Here is a thought-provoking question: If we had all the resources in the world at our disposal, what would we send the Ik to help them out of their dilemma? What would they most need? What items would we parachute into the mountains inhabited by the Ik so as to give them some hope and improvement? Some would say, "Let's parachute tools and technology." Others might say, "food and money." Others may favor schools and universities. Others would prefer medicine, doctors and hospitals. Or we could send all of the above.

No doubt these ingredients would alleviate physical conditions to a point, but at bottom the problem of the Ik is a spiritual one that requires a spiritual solution. They need missionaries to give them the gospel and plant churches. They need the love of God in the Body of Christ, which lays the foundation for the full-orbed teaching of God's Word, and the celebration of the sacraments and in God's grace the transformation of their culture.
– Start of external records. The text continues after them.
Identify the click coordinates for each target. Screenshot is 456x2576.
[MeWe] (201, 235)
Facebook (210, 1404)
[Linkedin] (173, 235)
It is only Christianity that will change their hearts and reverse their selfish ways.

The answer for the Ik is the same for American culture. In order that the United States become a discipled nation we need God's Spirit, Word, and Sacraments operating powerfully in the Church. Isn't that what we are striving for at St. Luke's? Isn't that why we make outreach plans and strategize for growth? Yes, of course! But John reminds us of the key element: "Beloved, if God so loved us, we also ought to love one another." In other words, we at St. Luke's will not even get to first base unless we nurture a genuine atmosphere of love. If people cannot see beautiful relationships and sacrificial actions, if they do not see in our midst brokenness and forgiveness leading to humility and holiness, how can we expect to be taken seriously?

"God is love." Those Holy Spirit inspired words of St. John are meant to encourage, not condemn. "God is love." That statement is the summit of Scripture. If you can grasp that truth and put it into practice, it will profoundly and joyfully change you. St. Paul says in I Corinthians 13:2, "And though I have the gift of prophecy, and understand all mysteries and all knowledge, and though I have all faith, so that I could remove mountains, but have not love, I am nothing." St. John says it with simple sublimity: "Beloved, let us love one another, for love is of God; and everyone who loves is born of God and knows God. He who does not love does not know God, for God is love" (v. 7).
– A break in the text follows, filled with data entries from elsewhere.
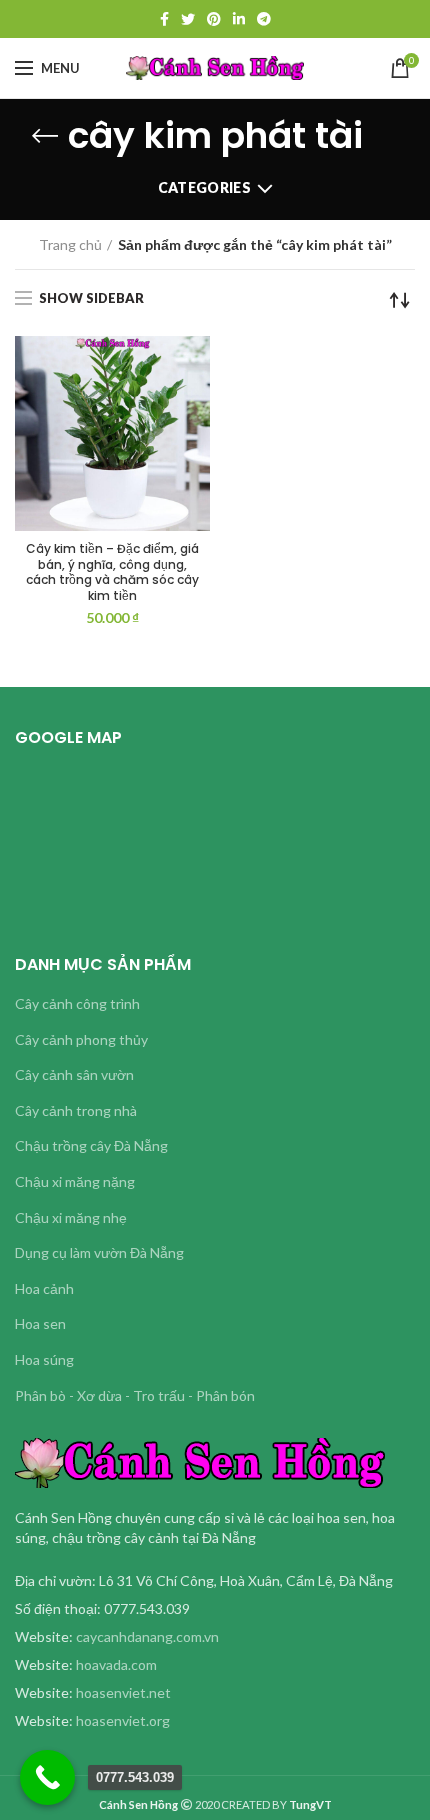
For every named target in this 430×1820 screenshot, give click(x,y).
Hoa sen (40, 1323)
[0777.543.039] (47, 1777)
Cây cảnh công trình (77, 1003)
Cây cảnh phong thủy (81, 1039)
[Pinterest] (214, 19)
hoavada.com (116, 1664)
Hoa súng (44, 1359)
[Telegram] (264, 19)
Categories (204, 187)
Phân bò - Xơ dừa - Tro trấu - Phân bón (135, 1395)
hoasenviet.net (123, 1692)
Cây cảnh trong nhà (76, 1110)
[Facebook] (164, 19)
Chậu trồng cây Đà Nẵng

How do you apply the truth that God is love? There are a thousand different ways and each one of you must rely on the Holy Spirit to guide you in fleshing it out. But here are some starters. Learn to love generally in order to love specifically. If you do not show sufficient love for your spouse, maybe it is because you too little love people in general. [I am indebted to the Dennis Prager Program for this insight.] The Bible tells us in Galatians 6:10, "Therefore, as we have opportunity, let us do good to all, especially to those who are of the household of faith."
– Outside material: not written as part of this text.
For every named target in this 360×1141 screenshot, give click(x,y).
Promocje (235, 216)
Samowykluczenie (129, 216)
How can you and I love people at large? You can follow the example of Mother Teresa and help the dying. Or you can go to a dangerous mission field. These would be heroic efforts. Most of you are not yet ready for that. What about the more mundane areas of life? How can you love people starting today? You should exchange pleasantries with the person standing in the check out line. Listen to those who talk to you. Be friendly to your neighbors. Say "Hi," "Hello," and "Good morning" to people on the street. Say "Please," and say "Thank you." Send cards and gifts to others. Be generous. Give encouragement. All these small things add up. And, a greater love for all will lead to a greater love for your spouse and children.

These are some of the ways that we can love each other, and we must love each other, love is not an option. Scripture is clear. God is love in Himself, He has loved us in Christ, and He continues to love in and through us. May the Spirit fill our hearts with ever more love for God and humanity.